___ Data ___

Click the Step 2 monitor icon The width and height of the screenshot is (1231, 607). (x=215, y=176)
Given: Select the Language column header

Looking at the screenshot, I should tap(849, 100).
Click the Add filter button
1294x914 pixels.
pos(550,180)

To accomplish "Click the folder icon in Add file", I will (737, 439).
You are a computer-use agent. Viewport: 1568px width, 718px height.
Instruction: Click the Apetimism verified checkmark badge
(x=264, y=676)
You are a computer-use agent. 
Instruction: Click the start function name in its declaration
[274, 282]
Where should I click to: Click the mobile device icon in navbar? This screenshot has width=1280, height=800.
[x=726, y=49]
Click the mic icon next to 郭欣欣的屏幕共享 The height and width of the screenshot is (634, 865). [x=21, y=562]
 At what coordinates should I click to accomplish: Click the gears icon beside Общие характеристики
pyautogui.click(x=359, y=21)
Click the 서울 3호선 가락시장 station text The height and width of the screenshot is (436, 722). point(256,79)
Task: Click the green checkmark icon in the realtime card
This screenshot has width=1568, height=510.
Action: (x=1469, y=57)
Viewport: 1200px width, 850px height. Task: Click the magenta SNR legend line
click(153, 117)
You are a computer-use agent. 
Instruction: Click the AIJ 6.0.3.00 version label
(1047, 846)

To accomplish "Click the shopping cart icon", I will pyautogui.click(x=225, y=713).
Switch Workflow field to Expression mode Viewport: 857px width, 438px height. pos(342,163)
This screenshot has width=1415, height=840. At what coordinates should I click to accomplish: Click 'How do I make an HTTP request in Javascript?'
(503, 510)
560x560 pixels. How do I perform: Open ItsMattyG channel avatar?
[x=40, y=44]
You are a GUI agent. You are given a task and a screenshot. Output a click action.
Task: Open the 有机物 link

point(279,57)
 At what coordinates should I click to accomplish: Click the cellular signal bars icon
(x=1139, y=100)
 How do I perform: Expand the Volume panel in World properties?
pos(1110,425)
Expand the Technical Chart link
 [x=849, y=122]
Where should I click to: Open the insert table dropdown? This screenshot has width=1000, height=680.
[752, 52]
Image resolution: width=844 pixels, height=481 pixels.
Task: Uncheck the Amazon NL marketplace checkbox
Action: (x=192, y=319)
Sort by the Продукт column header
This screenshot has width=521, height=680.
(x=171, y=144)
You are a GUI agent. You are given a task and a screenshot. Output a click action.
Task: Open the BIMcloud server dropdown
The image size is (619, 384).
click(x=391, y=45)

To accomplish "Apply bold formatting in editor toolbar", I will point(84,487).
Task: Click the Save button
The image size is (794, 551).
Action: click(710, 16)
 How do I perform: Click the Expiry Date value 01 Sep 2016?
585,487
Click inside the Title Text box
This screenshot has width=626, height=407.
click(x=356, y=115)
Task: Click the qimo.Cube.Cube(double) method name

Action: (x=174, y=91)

___

Task to complete
Go through the material above and copy each line that holds the string "button".

Solved exercise
Click the Add filter button
Task: Click the Save button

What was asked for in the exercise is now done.